_DATA PROVIDED_
BEGIN
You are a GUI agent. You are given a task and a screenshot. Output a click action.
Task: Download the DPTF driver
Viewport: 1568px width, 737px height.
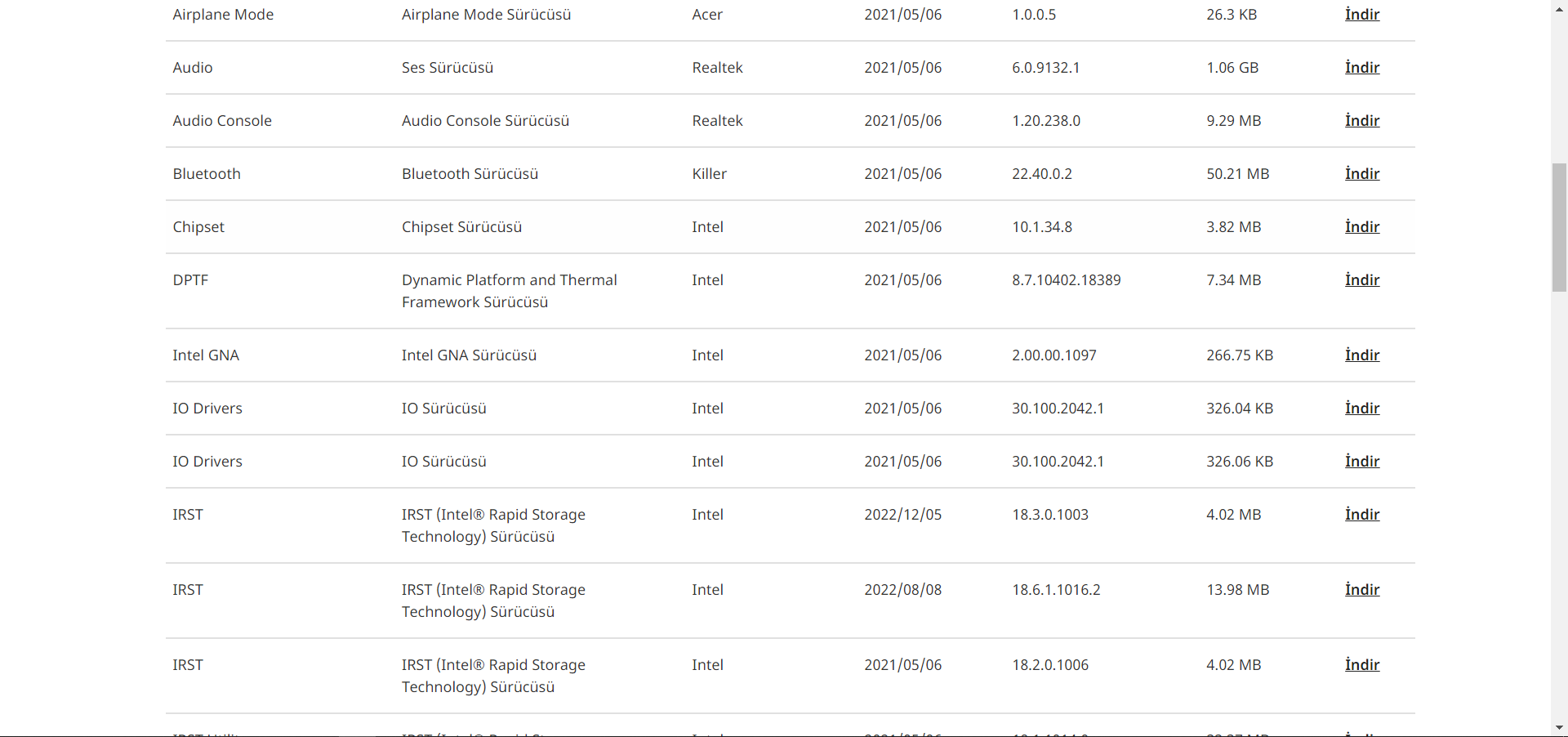(x=1362, y=280)
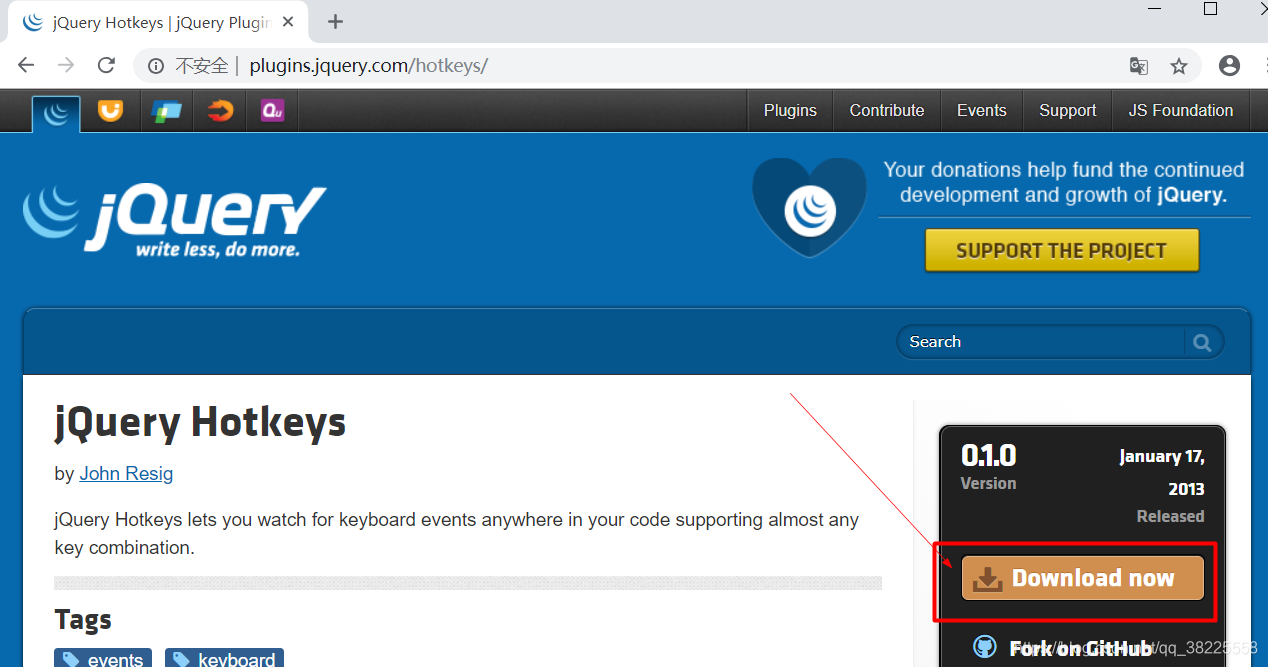Click SUPPORT THE PROJECT button
1268x667 pixels.
click(x=1061, y=250)
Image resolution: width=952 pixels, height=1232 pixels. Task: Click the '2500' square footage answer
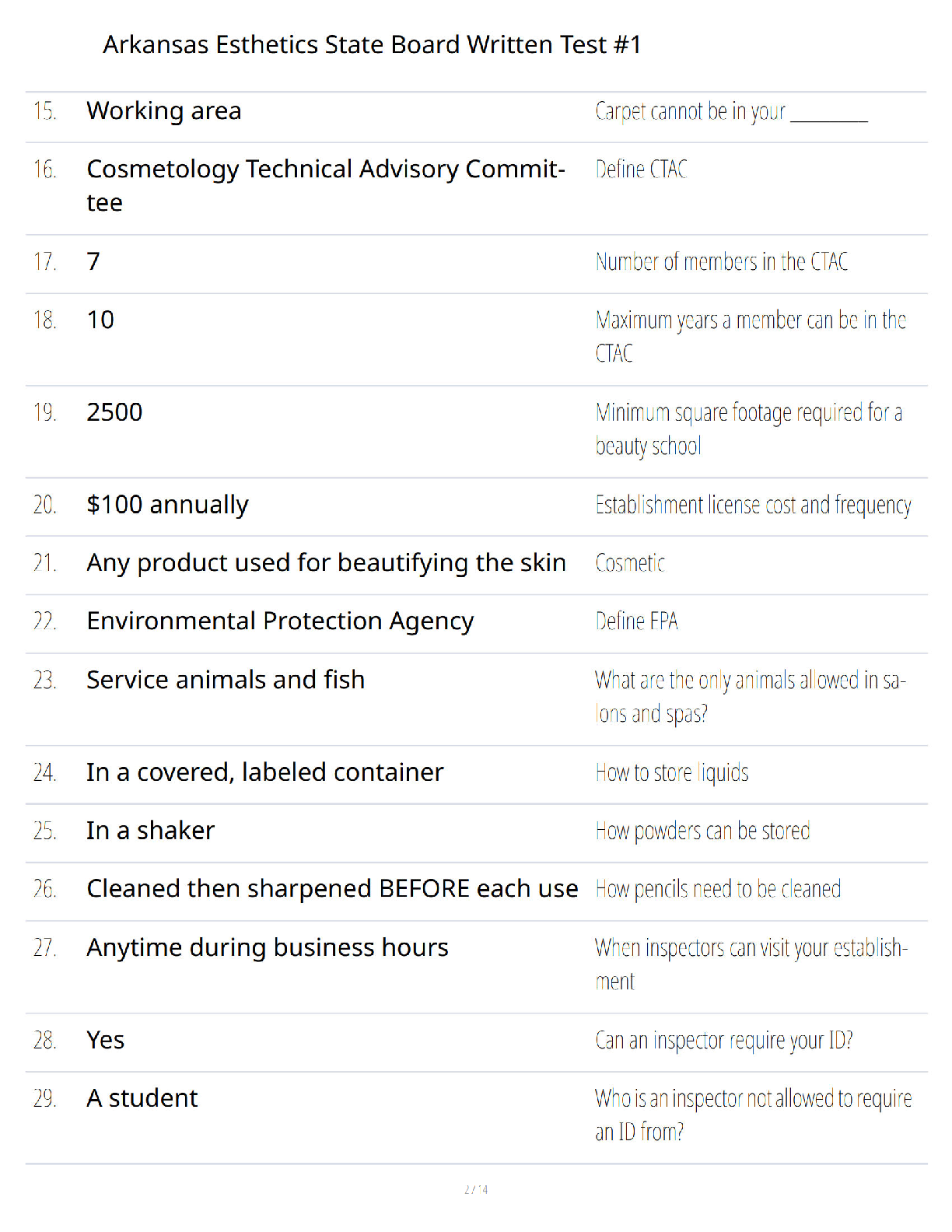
END
Output the records above exactly as written, but leave out the pictures.

_RESPONSE_
You are a GUI agent. You are given a task and a screenshot. Output a click action.
Task: Download the DPTF driver
Viewport: 1568px width, 737px height.
(x=1362, y=280)
Click SUPPORT THE PROJECT button
1268x667 pixels.
click(x=1061, y=250)
Image resolution: width=952 pixels, height=1232 pixels. Task: Click the '2500' square footage answer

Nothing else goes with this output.